SOURCE PASSAGE
● ● ●

Walking the field during the fly-in, pilots and aircraft owners were more than happy to share their own Swift stories.
A Rare Buckaroo
Cliff Atkins flew in from Birmingham, Alabama, in his rare T-35 Buckaroo prototype.
Cliff bought N77634 three years ago, and credits SMF Chairman Paul Barnett, who owns two Buckaroos, for drawing his attention to the advertised Buckaroo, and for sharing his knowledge of the airplane.
“It was in Seattle, and I couldn’t get back to the States to look at it. I knew it’d sell fast, so I closed the deal from Sofia, Bulgaria. I had a friend in Sacramento who had flown one of Paul’s T-35s, and he flew it to Vacaville in northern California for me, and I flew it home later on,” said Cliff.
“The airplane had been on the eastern seaboard for a number of years, but Jim Fernandez took it to Seattle around 1999,” he continued. “My dad and I had owned some warbirds in the past, and the Buckaroo is easier to manage and checks all the right boxes for us.”
A Favorite Flyer
Wade and Terry Gillaspie have a veritable fleet of tailwheel airplanes at home in Hunstville, Texas — and the Swift (N78204) is Wade’s favorite.
“My friend, Ricky Anderson, is the one who got me interested in Swifts, and we’ve put almost 1,000 hours on it since we bought it in 2005,” said Wade. “We’ve flown it to Alaska, the West Coast, Florida, and the Adirondacks.”
“We’ve made changes to our Swift, including the sliding canopy, retractable tailwheel, control sticks, and changing the engine from a 125 hp to 145 hp, and we put the sun shade film on the top of the windshield and canopy to make the cabin cooler,” added Terry. “We recently did the interior and paint scheme. We love the Swift and being part of the Swift family.”
A Focus in Life
Ed Finnegan, who hails from Cary, Illinois, bought his Swift (N80613) a couple of years ago, and had a Garmin suite installed in the panel for hard IFR flying. It’s powered by a 210-hp Continental and carries 52 gallons of fuel.
“I’m a warbird pilot and professional pilot, and wanted a high performance and economical taildragger that was aerobatic and formation capable. I use it as a cross-country aircraft in the conduct of doing warbird check rides, and Designated Pilot Examiner work,” explained Ed.

● ● ●

INFORMATION SHOWN
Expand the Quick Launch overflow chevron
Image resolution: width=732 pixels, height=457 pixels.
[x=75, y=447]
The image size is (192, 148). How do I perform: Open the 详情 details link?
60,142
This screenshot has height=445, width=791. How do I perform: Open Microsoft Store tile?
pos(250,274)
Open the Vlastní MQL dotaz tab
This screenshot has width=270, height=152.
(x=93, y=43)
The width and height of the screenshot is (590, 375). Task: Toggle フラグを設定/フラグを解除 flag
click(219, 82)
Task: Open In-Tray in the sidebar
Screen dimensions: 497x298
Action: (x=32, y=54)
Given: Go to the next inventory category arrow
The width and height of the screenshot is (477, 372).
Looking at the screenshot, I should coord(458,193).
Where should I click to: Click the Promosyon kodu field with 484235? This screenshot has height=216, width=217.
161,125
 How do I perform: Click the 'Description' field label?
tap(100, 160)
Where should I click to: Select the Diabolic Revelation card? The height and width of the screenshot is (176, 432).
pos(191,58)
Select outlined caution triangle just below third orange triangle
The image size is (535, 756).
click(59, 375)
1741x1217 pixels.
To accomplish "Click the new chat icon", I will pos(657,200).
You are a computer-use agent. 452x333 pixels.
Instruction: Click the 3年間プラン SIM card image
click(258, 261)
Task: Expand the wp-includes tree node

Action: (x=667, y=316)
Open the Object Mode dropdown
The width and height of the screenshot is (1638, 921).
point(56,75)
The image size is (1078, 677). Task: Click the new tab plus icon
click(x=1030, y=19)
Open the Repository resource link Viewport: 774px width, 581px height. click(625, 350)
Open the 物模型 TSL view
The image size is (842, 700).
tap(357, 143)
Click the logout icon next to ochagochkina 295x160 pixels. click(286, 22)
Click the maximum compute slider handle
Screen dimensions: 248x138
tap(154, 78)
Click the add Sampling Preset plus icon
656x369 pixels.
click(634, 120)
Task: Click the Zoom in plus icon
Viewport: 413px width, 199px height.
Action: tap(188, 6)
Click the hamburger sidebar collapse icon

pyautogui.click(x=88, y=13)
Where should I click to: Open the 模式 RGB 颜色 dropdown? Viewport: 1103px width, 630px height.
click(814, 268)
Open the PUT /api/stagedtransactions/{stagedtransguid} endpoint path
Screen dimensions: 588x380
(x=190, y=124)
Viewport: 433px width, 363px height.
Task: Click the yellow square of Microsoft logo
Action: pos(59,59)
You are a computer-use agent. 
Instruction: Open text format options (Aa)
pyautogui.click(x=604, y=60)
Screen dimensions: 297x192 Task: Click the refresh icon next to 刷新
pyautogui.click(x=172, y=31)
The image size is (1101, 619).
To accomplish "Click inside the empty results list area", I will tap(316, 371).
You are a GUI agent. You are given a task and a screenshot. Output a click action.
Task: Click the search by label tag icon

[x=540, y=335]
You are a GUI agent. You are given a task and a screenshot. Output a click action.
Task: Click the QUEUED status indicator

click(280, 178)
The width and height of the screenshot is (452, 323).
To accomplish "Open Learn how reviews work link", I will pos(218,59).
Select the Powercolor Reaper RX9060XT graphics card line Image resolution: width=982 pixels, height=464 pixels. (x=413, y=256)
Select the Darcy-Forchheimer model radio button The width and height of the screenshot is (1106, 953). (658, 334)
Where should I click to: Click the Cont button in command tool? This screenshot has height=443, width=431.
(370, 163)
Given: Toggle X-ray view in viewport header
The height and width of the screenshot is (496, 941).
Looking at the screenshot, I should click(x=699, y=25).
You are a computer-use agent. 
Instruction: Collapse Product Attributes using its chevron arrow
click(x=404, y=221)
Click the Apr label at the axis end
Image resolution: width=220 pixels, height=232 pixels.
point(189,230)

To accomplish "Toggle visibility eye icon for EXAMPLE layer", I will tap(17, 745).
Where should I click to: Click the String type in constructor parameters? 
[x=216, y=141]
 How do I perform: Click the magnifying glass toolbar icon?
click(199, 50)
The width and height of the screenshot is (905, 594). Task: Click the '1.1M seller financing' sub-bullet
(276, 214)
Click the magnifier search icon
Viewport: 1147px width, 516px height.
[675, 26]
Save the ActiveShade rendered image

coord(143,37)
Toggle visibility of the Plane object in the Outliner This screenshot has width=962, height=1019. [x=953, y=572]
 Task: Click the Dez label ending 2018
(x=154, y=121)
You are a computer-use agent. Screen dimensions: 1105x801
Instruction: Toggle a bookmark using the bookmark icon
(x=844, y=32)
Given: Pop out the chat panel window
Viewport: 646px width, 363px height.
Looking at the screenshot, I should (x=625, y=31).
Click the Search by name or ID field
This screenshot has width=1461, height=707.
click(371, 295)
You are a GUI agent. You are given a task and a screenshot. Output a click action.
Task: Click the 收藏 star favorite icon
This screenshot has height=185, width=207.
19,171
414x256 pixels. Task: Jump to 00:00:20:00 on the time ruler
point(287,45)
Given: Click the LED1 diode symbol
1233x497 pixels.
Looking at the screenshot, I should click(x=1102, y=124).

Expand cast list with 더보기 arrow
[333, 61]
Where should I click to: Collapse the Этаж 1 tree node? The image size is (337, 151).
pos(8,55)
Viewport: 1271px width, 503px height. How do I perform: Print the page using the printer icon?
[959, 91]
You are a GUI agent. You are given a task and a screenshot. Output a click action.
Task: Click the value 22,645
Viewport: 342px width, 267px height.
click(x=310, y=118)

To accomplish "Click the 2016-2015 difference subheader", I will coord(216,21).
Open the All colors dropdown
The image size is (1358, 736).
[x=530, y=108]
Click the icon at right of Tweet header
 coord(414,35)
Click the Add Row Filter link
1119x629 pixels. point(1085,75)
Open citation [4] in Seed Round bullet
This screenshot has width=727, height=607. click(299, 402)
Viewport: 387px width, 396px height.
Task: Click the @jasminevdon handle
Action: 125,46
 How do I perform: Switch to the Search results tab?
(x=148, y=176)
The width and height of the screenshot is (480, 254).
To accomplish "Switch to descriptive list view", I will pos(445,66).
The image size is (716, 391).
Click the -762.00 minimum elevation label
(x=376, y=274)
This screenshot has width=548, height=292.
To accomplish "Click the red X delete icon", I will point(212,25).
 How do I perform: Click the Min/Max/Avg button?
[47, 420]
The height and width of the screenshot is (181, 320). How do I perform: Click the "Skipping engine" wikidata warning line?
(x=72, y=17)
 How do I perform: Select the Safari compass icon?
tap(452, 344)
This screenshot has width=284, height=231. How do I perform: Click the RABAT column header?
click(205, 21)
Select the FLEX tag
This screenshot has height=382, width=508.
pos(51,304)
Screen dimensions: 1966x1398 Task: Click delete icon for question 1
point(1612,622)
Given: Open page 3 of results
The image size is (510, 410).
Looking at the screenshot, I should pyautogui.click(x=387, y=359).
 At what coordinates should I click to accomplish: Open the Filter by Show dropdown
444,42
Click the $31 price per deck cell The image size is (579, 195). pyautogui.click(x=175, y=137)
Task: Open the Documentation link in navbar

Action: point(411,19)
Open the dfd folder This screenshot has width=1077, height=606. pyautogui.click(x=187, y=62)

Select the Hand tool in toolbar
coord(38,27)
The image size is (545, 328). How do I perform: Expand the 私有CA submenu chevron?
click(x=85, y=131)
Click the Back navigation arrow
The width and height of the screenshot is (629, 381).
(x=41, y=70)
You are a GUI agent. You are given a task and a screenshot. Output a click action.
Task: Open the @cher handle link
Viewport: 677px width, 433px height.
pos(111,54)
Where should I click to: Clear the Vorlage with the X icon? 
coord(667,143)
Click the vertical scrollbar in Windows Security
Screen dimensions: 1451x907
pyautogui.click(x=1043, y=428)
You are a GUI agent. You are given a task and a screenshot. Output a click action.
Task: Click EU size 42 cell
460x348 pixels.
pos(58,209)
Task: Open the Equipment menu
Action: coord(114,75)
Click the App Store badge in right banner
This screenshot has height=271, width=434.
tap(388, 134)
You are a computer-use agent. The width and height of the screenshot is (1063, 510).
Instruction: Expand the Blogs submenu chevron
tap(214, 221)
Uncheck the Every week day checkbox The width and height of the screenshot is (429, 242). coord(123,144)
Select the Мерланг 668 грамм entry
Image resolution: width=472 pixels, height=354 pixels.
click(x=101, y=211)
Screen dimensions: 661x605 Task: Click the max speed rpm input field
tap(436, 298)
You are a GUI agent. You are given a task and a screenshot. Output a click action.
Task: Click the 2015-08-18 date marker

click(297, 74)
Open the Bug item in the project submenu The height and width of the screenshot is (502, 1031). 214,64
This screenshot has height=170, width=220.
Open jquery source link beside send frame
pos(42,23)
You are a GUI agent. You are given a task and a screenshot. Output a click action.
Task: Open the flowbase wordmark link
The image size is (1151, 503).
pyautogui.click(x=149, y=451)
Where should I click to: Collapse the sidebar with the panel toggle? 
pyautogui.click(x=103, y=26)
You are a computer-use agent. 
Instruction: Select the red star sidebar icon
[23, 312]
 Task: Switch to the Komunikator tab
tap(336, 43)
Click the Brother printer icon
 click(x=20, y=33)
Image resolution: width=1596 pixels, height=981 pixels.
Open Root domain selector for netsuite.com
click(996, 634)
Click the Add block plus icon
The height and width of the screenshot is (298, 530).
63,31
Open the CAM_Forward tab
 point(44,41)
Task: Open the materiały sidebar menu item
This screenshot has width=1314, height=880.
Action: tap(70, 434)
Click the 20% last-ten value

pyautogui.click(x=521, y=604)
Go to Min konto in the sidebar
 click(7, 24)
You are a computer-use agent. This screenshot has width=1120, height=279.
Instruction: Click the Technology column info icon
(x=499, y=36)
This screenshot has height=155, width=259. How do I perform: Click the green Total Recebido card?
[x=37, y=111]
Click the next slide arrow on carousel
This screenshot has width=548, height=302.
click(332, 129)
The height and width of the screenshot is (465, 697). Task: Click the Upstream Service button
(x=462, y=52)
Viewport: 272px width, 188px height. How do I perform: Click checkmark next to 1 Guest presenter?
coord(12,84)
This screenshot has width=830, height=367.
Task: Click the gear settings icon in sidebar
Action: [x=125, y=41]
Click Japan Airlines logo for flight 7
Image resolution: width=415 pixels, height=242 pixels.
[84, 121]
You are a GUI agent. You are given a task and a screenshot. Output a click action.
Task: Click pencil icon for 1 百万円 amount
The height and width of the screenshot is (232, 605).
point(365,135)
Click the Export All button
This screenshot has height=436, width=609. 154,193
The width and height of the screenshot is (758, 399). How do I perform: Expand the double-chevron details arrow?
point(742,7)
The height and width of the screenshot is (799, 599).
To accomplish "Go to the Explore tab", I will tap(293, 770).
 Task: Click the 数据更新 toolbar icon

● ● ●

WHAT NEEDS TO BE DONE
Copy the Swift fly-in passage above, starting with "A Focus in Life" and going on through "gallons of fuel.", but put "avionics suite" in place of "Garmin suite".

SOLUTION FOR THIS TASK
A Focus in Life
Ed Finnegan, who hails from Cary, Illinois, bought his Swift (N80613) a couple of years ago, and had a avionics suite installed in the panel for hard IFR flying. It’s powered by a 210-hp Continental and carries 52 gallons of fuel.